Since peaking at 213.1 billion pieces in 2006, mail volume
has dropped 45.2 billion pieces, or 21.2%, to 167.9 billion
pieces in 2011, including reductions of 26 billion pieces in
2009, 6 billion pieces in 2010, and 3 billion pieces in 2011.
The decline in First-Class Mail volume, by 25 billion
pieces or 25% during that five-year period, has had a
particularly significant negative impact on the bottom line.
To compensate for the loss of one piece of First-Class
Mail, Standard Mail must increase by three pieces.
The volume that was lost to electronic alternatives, which
was accelerated by the recession, is not expected to
return because the movement constitutes a fundamental
and permanent change in mail use by households and
businesses. Moreover, unlike a private-sector business,
the Postal Service is restricted by law from taking certain
steps, such as entering new lines of business, that might
generate enough revenue to make up for the loss of First-
Class Mail volume. In short, there currently is no foreseen
revenue growth solution to our financial problem.
Forecasting in the current economic environment is
subject to significant uncertainties. Our operational plan
for 2012 anticipates a reduction in mail volume of
approximately 8 billion pieces from 2011 levels with an
associated drop in revenue of approximately $2 billion.
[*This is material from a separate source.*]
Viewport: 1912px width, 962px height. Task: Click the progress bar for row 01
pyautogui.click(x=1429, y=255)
Because of economic uncertainty and other currently
unknown issues, it is possible that mail volume, and
therefore revenue, could decrease at a rate greater than
or less than this projection.
Compensation and benefits expenses represent
approximately 65% to 71% of total operating expenses.
However, when workers’ compensation and retiree health
benefits, including the legally mandated prefunding of the
retiree health benefits, are added, total personnel
expenses increase to approximately 77% to 80%.
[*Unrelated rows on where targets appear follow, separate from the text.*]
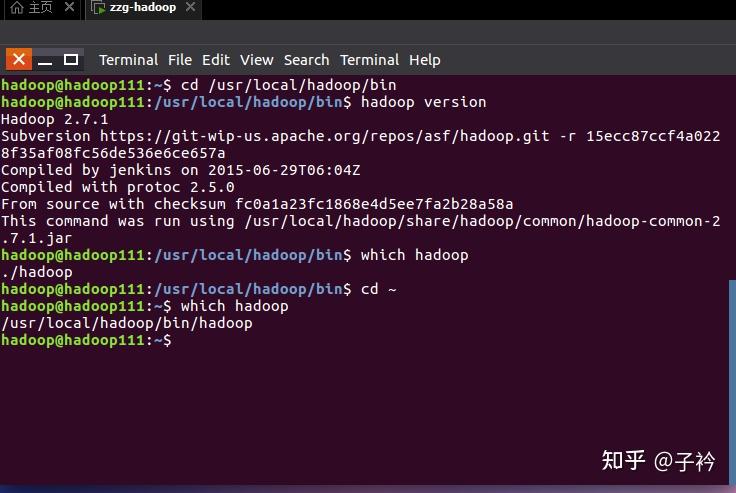Minimize the terminal window
Screen dimensions: 736x493
pos(46,59)
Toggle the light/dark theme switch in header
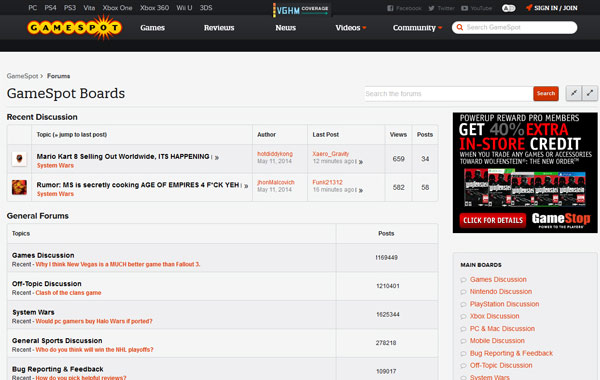Viewport: 600px width, 380px height. click(509, 8)
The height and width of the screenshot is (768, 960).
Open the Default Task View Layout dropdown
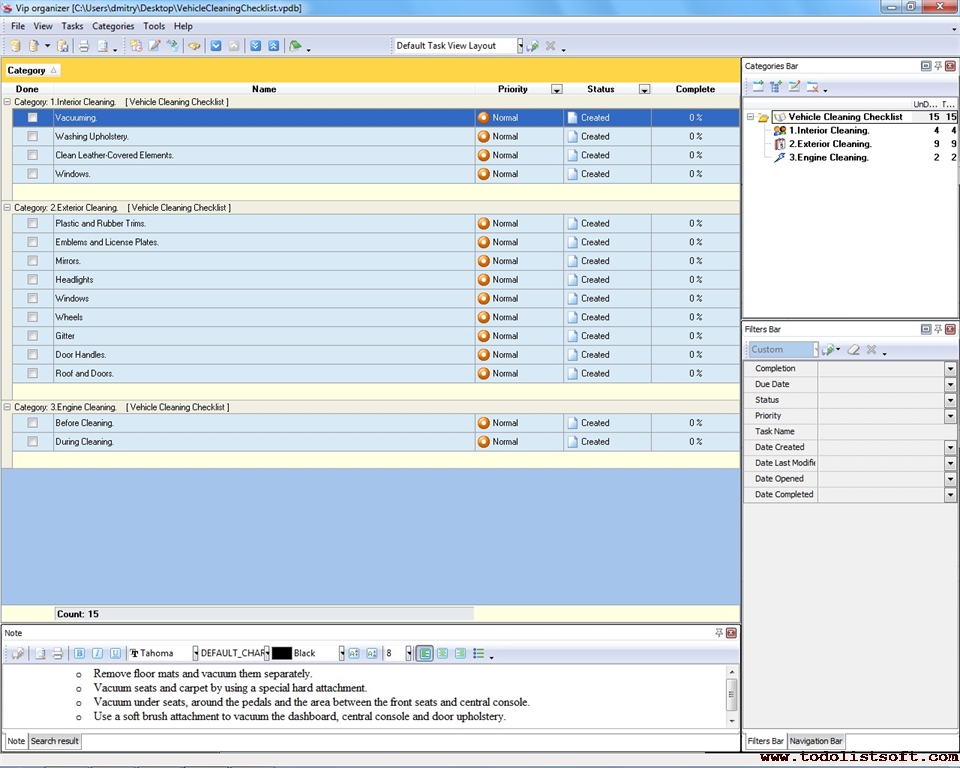point(519,46)
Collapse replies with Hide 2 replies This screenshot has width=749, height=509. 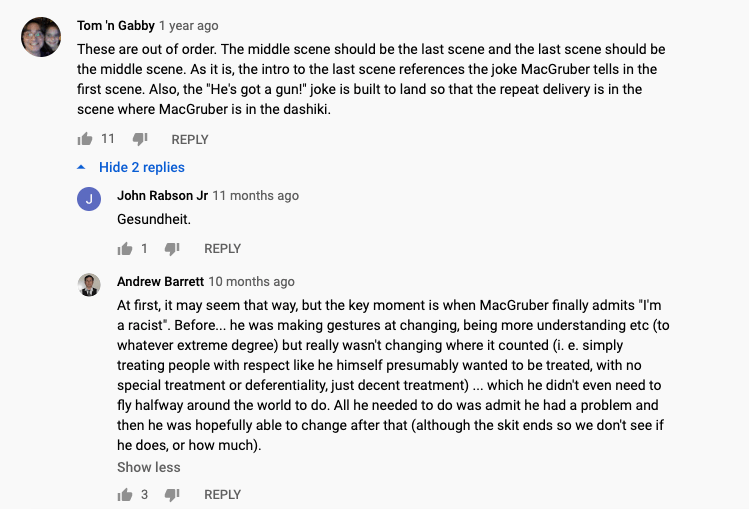point(141,167)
Although many significant steps have been taken to
decrease compensation and benefits expenses in
response to declining mail volume, many of these
expenses remain fixed and beyond our control due to our
participation in federal programs. Contracts with postal
unions are negotiated for a fixed period of time, usually
three to five years. They cannot be modified during the
contract period except by mutual consent. Retirement
benefits are not determined by management but rather by
the federal government, and healthcare benefit costs
mandated by law or contract continue to rise well above
the rate of inflation. In addition, our ability to adjust our
workforce and network infrastructure is limited by
contractual, statutory, regulatory and political obstacles.
FUTURE CASH DEMANDS
By statute, the Postal Service is limited to an annual net
increase in debt of $3 billion, and total outstanding debt of
$15 billion. As of September 30, 2011, total outstanding
debt is $13 billion, leaving $2 billion of borrowing capacity
for future needs.
As noted above, the total 2012 required prefunding
payment for retiree health benefits to the PSRHBF is
$11.1 billion: $5.5 billion due by November 18, 2011, and
$5.6 billion due by September 30, 2012. In addition, we
have a cash payment scheduled for October 2012 of
approximately $1.3 billion to the DOL for the Postal
Service’s annual payment on its workers’ compensation
liability.
On June 24, 2011, as a result of the critically low liquidity
level projected for the end of 2011 and all of 2012, we
suspended our employers contributions to OPM for the
defined benefit portion of the FERS funding requirement.